[TriEmbed] Pointers for attempting very basic Web Scraping?

Mon Mar 10 13:55:07 CDT 2014

You have to do this on a raspi or beagleboard or something so this thread
stays on topic. :)

I grabbed the print links for each article.  They point to clean html
without all the web page window dressing.

here's a quick and dirty to get you started.  I just redirected console
output to a file and got a document with broken image elements.  you can
create a nested images directory and save them there.  But if you want to
email the doc to others, you might rather prepend the hostname to the src
attribute of each image element.  xpath would be something simple like
"//img"

I'm not a python programmer so I bailed before I had to go messing with
file IO.

I'm sure the python indentation will be gone by the time it gets to your
inbox.

-gt

[code]

import urllib3
from lxml import etree

domain = "http://www.tmsacademy.org/"
initurl = domain +
"index.php?option=com_content&view=category&id=120&Itemid=553"
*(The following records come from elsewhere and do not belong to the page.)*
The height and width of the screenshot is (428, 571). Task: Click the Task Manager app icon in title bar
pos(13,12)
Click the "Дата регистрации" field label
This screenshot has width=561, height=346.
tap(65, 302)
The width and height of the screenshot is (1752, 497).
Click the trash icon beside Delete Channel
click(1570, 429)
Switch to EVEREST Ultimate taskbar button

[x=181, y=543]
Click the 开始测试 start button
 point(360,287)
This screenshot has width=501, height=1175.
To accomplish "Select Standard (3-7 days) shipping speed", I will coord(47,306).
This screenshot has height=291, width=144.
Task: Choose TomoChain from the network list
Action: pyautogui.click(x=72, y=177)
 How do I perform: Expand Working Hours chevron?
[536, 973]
http = urllib3.PoolManager() # connection pool
code = http.request( 'GET', initurl ) # get the newsletter page
html = etree.HTML(code.data) # do stuff with it (I think it cleans it up)
result = html.xpath('//li[@class="print-icon"]/a/@href') # get the article
links (the print ones)

print "<html><head></head><body>"
for item in result:    # for each article url...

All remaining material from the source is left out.